UC alumna wins prestigious national poetry award - The News Record: Campus

April 27, 2015

UC alumna wins prestigious national poetry award

Print
Font Size:
Default font size
Larger font size

Posted: Thursday, October 10, 2013 1:47 am | Updated: 9:48 am, Thu Oct 10, 2013.

University of Cincinnati alumna Jillian Weise recently won the James Laughlin Award and $5,000 for her collection of poetry “The Book of Goodbyes,” but the award is just the most recent in a long list of accolades.

The award is the only one given by the Academy of American Poets in the U.S. for an author’s second book. Along with the $5,000 top prize, copies of her book will be distributed among fellow attendees at the award ceremony in New York City Oct. 25.

“It feels validating, it feels completely surprising, it feels like an honor, it’s just incredible,” Weise said.

As one might assume from the title, “The Book of Goodbyes” explores goodbyes and an affair between a female amputee and a man referred to as “Big Logos.” The book also won the 2013 Isabella Gardner Poetry Award.

The competition for both awards is very intense, but Weise, despite previous rejections of her manuscript, said she was determined to persevere.

“The James Laughlin award brings me into existence as far as being a poet with the Academy of American Poets,” Weise said. “At the same time, you have to understand this was a book that got rejected at least 10 times before I found the publisher. It’s not just this easy trajectory. I sent the manuscript for ‘The Book Of Goodbyes’ out for about two years and it was rejected and rejected and rejected.”

The competitive award is proof of Weise’s talent, said Don Bogen, UC comparative literature professor.

“It’s common for books to be rejected many, many times,” Bogen said. “The publishers often get hundreds of manuscripts, sometimes thousands of manuscripts and they often run contests to pick the best manuscript. Jillian won that prize to have the book published.

Weise gained national attention in 2007 for her poetry collection  “The Amputee’s Guide to Sex,” in which she openly deciphered the portrayal of people with disabilities as asexual.

Her new collection has received positive reviews from Publishers Weekly Stared Review, The Huffington Post and the Los Angeles Times.

“I read ‘The Amputee’s Guide to Sex’ from cover to cover,” said James Cummins, a senior librarian at UC. “And ‘The Book of Goodbyes’ exceeds even that pleasure.”

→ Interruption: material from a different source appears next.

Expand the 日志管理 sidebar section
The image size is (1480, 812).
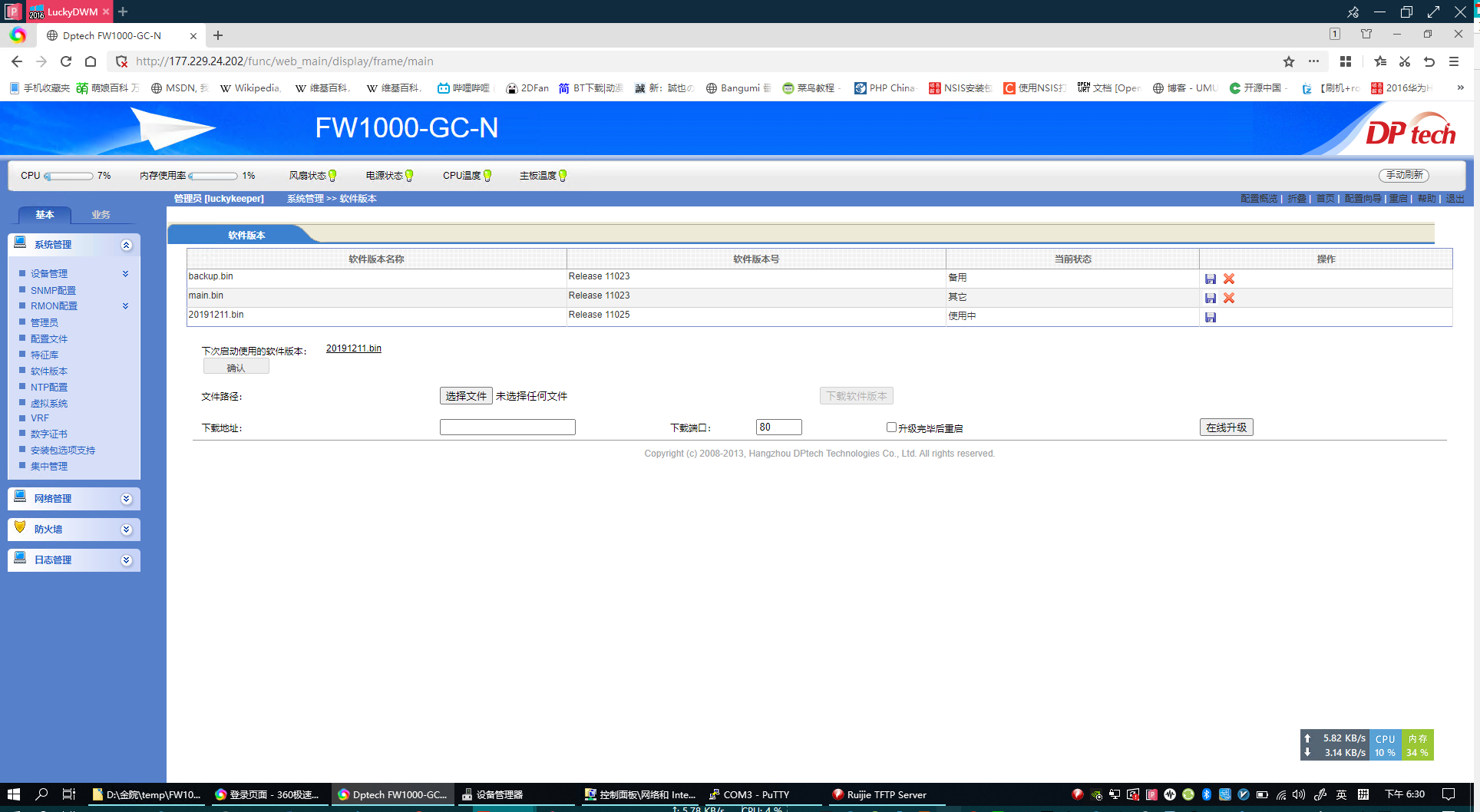tap(127, 560)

Born in Texas in 1981, Weise has overcome several disabilities, including the loss of one of her legs from the knee down. She also achieved numerous honors including four published books, multiple journal articles, several published chapter books and appearances at more than 15 conferences around the country.

She identifies herself as a cyborg because of her computerized prosthetic leg.

Weise lived in Argentina on a Fulbright Fellowship merit-based grant to literally walk the path Charles Darwin walked during one of his expeditions. She currently works as an assistant professor of creative writing at Clemson University where she also is a contributing editor at The South Carolina Review.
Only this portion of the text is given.